Well that really is all I can tell you that won't help you to be creative, everything. And now in the two minutes left, I can come to the important part and that is how to stop your subordinates becoming creative, too, which is the real threat. Because believe me no one appreciates better than I do what trouble creative people are and how they stop decisive hard-nosed bastards like us from running businesses efficiently. I mean, we all know we don't carry someone to be creative and the next thing is they’re rocking the boat, coming up with ideas and asking us questions. Now if we don’t nip this kind of thing in the bud, we’ll have to keep justifying our decisions by reasoned argument. And sharing information, the concealment of which, gives us a considerable advantage in our power struggle. So here's how to stamp out creativity and the rest of organization and get a bit of respect going. One, allow subordinates no humor, it threatens your self-importance, especially your omnipotence. Treat all humor as frivolous or subversive because subversive, is of course, what humor will be in your set up as it's the only way people can express their opposition since it express it openly, you down on them like a ton of bricks. So, let’s get this clear, blame humor for the resistance for the way of working creates and then you don't have to blame your way of working this is important. And I mean that solemnly, your dignity is no laughing matter.

Second, keeping ourselves feeling irreplaceable involves cutting everybody else down to size. So don't miss an opportunity to undermine your employees confidence, a perfect opportunity comes when you're reviewing work that they've done. Use your authority to zero in immediately on all the things you can find wrong. Never, never balance the negatives with the positives, only criticize just as your school teachers did. Always remember, praise makes people uppity.

Third, demand that people should always be actively doing things, if you catch anyone pondering, accuse them of laziness and or indecision. This is to starve employees of thinking time because that leads to creativity and insurrection.

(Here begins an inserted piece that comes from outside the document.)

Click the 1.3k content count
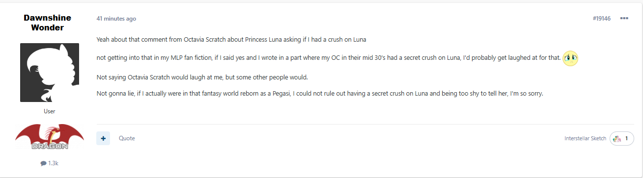The width and height of the screenshot is (643, 178). (53, 163)
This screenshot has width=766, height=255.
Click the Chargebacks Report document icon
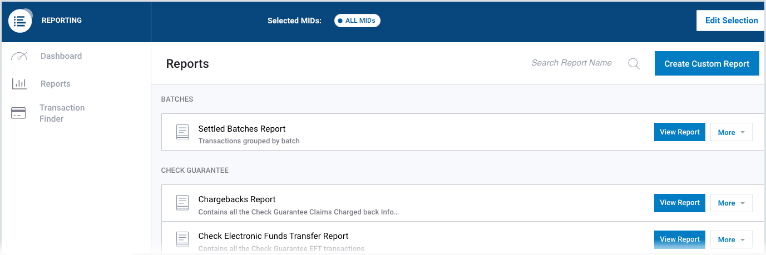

So, demand urgency at all times and use lots of fighting talk and war analogies and establish a permanent atmosphere of stress, of breathless anxiety and crises, in a phrase - keep that mode closed.

Now and this way we know nonsense types can be sure that the tiny, tiny microscopic quantity of creativity in our organization will all be ours. But let your vigilance slip for one moment and you could find yourself surrounded by happy, enthusiastic and creative people who you might never be able, completely, to control again so be careful. Thank you and good night. Thank you.